──────── RECORD LIST ────────

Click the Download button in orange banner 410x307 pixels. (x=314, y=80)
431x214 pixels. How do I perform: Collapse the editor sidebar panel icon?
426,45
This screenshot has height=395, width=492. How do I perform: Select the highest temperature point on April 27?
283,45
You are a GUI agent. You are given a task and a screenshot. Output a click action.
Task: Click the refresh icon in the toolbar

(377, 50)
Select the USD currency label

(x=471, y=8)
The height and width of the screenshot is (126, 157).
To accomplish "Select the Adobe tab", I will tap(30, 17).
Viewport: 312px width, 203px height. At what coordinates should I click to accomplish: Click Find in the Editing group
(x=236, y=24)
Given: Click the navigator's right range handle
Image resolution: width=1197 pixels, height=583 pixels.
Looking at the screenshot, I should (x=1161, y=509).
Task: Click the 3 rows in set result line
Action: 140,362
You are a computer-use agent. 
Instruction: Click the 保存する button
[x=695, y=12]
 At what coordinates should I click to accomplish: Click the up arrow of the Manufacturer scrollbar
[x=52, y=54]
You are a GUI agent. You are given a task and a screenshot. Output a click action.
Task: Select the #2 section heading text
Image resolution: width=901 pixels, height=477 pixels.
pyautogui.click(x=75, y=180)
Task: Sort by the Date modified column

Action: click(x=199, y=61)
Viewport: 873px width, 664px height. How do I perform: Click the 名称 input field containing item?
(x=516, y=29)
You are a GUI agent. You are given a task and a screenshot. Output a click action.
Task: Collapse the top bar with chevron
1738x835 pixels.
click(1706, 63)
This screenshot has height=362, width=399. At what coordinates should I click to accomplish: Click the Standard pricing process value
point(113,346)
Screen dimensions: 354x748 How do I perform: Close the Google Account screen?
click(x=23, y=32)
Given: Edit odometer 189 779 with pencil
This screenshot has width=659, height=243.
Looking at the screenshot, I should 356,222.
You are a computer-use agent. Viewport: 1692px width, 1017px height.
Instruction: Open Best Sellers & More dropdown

────────

# [DIRECTIONS FOR THIS TASK]
Copy the items above line for line, leaving every character unchanged.

# [SOLUTION TO THIS PROBLEM]
Click the Download button in orange banner 410x307 pixels. (x=314, y=80)
431x214 pixels. How do I perform: Collapse the editor sidebar panel icon?
426,45
This screenshot has height=395, width=492. How do I perform: Select the highest temperature point on April 27?
283,45
You are a GUI agent. You are given a task and a screenshot. Output a click action.
Task: Click the refresh icon in the toolbar

(377, 50)
Select the USD currency label

(x=471, y=8)
The height and width of the screenshot is (126, 157).
To accomplish "Select the Adobe tab", I will tap(30, 17).
Viewport: 312px width, 203px height. At what coordinates should I click to accomplish: Click Find in the Editing group
(x=236, y=24)
Given: Click the navigator's right range handle
Image resolution: width=1197 pixels, height=583 pixels.
Looking at the screenshot, I should (x=1161, y=509).
Task: Click the 3 rows in set result line
Action: 140,362
You are a computer-use agent. 
Instruction: Click the 保存する button
[x=695, y=12]
 At what coordinates should I click to accomplish: Click the up arrow of the Manufacturer scrollbar
[x=52, y=54]
You are a GUI agent. You are given a task and a screenshot. Output a click action.
Task: Select the #2 section heading text
Image resolution: width=901 pixels, height=477 pixels.
pyautogui.click(x=75, y=180)
Task: Sort by the Date modified column

Action: click(x=199, y=61)
Viewport: 873px width, 664px height. How do I perform: Click the 名称 input field containing item?
(x=516, y=29)
You are a GUI agent. You are given a task and a screenshot. Output a click action.
Task: Collapse the top bar with chevron
1738x835 pixels.
click(1706, 63)
This screenshot has height=362, width=399. At what coordinates should I click to accomplish: Click the Standard pricing process value
point(113,346)
Screen dimensions: 354x748 How do I perform: Close the Google Account screen?
click(x=23, y=32)
Given: Edit odometer 189 779 with pencil
This screenshot has width=659, height=243.
Looking at the screenshot, I should 356,222.
You are a computer-use agent. Viewport: 1692px width, 1017px height.
Instruction: Open Best Sellers & More dropdown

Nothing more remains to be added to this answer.